TW: Are there additional technologies that could be blended with the RFID tags to enhance implementation and successful use in recycling programs?

Colarossi: Yes. In fact, because RFID is not a consumer-facing technology today, pairing RFID with other technologies is important for creating a complete recycling solution. Using a consumer facing digital sensor like a QR code, in conjunction with RFID, brands can commu-nicate care instructions to prolong a garment’s life, suggest resale or second-life options, and provide information on how and where to recycle clothing. And what’s exciting is that we’re already doing it today.

TW: What will it take for the industry to begin implementing these technologies and have them play a role in circularity?

Colarossi: There are likely two paths toward adoption. The first is for brands to recognize the value that adopting digital label technologies can bring to their businesses. Reducing waste, improving inventory visibility, creating post-sale connections with consumers, ensuring authenticity, enhancing the retail experience and establishing item level supply chain transparency all can be enabled through these technologies. The second is mandatory regulations. Pending legislation around the EU digital product passports, extended producer responsibility, and supply chain due diligence are all set to impact the industry.

But, we also need to remember that the technologies alone will not be sufficient. We also need to accelerate investments in collection and sortation infrastructure, and textile-to-textile recycling technologies like Circ, a company into which Avery Dennison has invested and continues to partner.

TW: How are the RFID tags attached to garments? Are there any downsides or issues that need to be addressed to ensure their longevity and efficacy as a tool for circularity?

Colarossi: Historically, RFID technologies have been integrated into branded hang tags or price tickets and attached to garments via fastener, or they have been integrated into fabric care and content labels and sewn into garments. More recently, Avery Dennison has innovated new technology that allows us to sew RFID directly into a garment. AD TexTrace™ is our solution portfolio of integrated RFID labels for Connected Textiles. They can be sewed in as visible brand labels or invisible inlays in the seam or overlock, meaning they remain in the product during its entire lifecycle.

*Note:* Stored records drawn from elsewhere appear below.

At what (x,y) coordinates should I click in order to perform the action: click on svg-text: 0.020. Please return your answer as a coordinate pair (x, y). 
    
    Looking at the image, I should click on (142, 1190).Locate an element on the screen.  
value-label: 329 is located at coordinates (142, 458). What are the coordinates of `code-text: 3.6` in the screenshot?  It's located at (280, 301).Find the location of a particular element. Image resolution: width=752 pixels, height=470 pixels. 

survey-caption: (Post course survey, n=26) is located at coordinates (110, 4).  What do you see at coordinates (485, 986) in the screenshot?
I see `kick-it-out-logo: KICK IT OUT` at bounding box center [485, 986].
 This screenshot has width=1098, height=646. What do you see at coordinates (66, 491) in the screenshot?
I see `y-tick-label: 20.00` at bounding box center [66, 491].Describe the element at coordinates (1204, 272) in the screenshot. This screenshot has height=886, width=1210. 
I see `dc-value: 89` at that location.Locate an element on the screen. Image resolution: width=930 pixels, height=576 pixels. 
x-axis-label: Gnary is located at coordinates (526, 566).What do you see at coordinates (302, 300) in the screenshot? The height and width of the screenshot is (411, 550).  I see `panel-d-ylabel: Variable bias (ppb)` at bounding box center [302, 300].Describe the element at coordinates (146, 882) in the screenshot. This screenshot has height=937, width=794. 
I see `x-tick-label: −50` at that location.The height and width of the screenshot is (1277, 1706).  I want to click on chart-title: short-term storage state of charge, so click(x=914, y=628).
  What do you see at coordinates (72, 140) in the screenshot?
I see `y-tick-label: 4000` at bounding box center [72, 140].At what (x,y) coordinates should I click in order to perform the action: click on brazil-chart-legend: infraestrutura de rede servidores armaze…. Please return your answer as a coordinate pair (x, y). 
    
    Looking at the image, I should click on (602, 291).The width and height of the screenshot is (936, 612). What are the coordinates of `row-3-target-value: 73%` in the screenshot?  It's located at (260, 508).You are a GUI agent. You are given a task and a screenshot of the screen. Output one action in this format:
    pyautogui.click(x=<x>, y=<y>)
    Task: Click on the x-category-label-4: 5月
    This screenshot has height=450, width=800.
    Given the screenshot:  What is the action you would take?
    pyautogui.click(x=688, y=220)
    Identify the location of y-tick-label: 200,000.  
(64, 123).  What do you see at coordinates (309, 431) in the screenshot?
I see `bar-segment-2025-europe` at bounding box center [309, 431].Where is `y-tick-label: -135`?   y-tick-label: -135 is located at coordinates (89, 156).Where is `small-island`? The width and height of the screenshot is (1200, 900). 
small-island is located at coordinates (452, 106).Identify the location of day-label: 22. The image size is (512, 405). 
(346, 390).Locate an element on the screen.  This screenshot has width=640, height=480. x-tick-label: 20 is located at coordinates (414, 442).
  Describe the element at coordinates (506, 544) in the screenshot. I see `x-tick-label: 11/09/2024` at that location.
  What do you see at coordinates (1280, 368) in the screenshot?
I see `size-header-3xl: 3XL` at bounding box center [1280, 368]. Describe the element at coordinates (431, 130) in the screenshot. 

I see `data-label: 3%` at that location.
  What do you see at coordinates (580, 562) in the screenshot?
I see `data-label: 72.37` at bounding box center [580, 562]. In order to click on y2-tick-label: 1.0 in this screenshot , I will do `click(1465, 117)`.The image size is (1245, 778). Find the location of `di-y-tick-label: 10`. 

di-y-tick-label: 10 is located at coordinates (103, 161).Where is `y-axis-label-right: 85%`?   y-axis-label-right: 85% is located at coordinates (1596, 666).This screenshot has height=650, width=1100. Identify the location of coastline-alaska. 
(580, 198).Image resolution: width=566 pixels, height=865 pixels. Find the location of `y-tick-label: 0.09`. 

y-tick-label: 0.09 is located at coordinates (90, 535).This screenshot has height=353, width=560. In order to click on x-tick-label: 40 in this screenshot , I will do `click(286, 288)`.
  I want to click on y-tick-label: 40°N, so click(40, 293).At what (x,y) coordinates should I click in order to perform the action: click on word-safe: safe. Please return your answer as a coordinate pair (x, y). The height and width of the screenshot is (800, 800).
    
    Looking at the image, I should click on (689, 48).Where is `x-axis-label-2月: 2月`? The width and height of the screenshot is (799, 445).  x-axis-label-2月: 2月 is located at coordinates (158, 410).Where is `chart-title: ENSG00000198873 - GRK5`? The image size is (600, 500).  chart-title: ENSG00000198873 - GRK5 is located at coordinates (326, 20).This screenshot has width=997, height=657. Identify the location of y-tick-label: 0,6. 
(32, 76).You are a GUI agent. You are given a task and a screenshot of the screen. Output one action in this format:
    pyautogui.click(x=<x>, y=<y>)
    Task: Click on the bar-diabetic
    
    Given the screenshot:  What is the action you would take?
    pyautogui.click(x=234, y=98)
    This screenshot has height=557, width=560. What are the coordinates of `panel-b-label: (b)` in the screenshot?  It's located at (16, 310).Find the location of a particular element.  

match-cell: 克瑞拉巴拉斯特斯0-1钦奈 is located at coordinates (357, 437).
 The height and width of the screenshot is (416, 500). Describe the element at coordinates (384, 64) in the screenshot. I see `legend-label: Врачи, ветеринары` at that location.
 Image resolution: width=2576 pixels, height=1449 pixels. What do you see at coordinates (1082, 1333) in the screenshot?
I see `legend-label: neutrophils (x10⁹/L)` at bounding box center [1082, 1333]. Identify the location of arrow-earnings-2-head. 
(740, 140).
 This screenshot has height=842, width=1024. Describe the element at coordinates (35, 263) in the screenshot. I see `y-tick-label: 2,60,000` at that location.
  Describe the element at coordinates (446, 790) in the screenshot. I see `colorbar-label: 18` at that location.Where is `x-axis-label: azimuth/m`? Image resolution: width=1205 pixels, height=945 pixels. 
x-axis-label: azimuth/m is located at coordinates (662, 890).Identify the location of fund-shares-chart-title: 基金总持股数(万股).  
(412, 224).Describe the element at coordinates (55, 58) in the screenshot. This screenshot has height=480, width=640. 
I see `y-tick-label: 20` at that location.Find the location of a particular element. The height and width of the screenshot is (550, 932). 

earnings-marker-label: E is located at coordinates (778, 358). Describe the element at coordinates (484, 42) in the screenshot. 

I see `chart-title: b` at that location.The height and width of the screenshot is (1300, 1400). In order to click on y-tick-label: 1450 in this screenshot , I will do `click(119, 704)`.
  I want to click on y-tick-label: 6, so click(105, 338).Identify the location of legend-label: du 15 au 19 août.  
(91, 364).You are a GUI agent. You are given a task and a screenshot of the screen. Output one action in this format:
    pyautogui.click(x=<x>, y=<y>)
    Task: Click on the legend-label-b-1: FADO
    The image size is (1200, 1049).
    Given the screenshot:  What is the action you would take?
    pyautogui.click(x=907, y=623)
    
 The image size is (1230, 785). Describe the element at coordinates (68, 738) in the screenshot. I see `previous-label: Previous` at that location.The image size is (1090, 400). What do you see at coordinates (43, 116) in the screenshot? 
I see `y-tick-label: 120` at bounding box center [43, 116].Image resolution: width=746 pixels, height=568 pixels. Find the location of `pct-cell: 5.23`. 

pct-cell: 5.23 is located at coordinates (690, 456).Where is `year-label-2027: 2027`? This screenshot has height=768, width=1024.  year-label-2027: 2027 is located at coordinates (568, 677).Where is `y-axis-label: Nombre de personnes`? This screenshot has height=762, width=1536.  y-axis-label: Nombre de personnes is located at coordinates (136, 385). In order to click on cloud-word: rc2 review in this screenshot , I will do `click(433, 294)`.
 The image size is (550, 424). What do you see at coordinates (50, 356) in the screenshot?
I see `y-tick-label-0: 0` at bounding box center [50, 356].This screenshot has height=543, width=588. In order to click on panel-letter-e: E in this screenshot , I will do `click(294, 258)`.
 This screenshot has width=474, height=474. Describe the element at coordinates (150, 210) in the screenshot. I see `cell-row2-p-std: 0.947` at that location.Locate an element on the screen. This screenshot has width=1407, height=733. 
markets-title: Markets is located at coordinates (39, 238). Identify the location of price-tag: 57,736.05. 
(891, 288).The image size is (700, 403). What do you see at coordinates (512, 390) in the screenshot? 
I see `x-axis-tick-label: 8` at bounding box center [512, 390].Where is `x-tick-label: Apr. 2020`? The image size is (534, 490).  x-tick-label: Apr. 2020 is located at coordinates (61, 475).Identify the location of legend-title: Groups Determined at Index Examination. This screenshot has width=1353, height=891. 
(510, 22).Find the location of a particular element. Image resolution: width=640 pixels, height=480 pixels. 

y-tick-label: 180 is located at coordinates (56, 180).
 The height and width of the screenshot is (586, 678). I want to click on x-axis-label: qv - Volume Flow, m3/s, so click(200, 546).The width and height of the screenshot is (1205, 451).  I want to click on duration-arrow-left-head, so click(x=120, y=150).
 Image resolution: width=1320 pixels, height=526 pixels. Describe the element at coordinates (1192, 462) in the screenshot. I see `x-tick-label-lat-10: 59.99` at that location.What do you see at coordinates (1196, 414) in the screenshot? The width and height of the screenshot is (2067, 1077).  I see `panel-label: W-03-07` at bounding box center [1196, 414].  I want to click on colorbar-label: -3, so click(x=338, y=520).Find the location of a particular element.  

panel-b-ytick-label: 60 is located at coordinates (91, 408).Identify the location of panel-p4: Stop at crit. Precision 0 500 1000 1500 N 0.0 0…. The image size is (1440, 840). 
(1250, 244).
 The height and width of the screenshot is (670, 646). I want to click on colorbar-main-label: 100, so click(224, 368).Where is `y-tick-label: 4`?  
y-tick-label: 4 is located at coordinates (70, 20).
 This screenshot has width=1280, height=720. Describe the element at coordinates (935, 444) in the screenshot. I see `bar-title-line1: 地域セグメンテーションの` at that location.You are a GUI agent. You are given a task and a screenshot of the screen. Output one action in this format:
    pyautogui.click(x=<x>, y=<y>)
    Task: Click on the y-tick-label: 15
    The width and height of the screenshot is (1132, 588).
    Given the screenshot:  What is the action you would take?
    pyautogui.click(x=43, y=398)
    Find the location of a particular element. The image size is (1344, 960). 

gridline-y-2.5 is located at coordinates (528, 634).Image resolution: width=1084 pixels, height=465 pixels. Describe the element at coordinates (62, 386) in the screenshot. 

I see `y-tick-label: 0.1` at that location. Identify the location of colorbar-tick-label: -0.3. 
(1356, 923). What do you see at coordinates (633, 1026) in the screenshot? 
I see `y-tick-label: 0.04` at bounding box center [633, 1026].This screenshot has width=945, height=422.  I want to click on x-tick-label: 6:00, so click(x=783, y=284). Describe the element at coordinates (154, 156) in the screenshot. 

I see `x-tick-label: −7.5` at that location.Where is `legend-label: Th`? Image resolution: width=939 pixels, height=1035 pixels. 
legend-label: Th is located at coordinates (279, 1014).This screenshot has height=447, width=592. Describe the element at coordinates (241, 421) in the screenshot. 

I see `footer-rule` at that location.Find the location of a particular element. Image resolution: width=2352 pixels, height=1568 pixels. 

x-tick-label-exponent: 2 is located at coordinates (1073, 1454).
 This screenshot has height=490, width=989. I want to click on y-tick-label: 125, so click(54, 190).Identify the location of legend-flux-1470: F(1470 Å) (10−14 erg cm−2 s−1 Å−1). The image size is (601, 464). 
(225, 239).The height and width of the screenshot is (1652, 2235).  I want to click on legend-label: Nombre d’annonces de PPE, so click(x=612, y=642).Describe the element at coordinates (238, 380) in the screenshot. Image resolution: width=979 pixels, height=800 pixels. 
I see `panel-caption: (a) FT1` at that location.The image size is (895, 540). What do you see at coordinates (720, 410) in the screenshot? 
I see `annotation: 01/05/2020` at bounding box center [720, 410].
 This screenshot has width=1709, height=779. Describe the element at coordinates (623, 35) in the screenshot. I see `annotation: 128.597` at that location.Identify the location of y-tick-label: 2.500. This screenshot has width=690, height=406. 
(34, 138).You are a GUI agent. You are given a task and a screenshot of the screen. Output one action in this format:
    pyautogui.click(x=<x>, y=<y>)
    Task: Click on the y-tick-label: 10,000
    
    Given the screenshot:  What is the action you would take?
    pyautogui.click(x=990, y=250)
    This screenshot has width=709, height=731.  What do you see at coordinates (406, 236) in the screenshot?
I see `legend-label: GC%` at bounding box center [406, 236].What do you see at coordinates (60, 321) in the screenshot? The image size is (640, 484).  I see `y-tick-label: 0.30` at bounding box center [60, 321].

To enable circularity, RFID technology needs to survive the life of a garment, including all of the wash cycles. And so, Avery Dennison continues to innovate technologies that enhance the durability of RFID inlays to ensure they are functional at a garment’s end of life.

TW: Are there regulation issues that need to be considered or that may impede the process?

Colarossi: I am not aware of any issues. I would actually argue that the current regulatory environment in Europe and the United States makes RFID even more critical.

TW: What intrigues you about RFID technology?

Colarossi: RFID technology adoption in the apparel industry was largely driven by inventory accuracy and visibility. But now that the technology is more widespread, we are starting to see the technology enable new use cases. From enabling self-check-out to enhancing brand protection and authenticity to enabling circularity, I’m excited to see these future use cases take flight.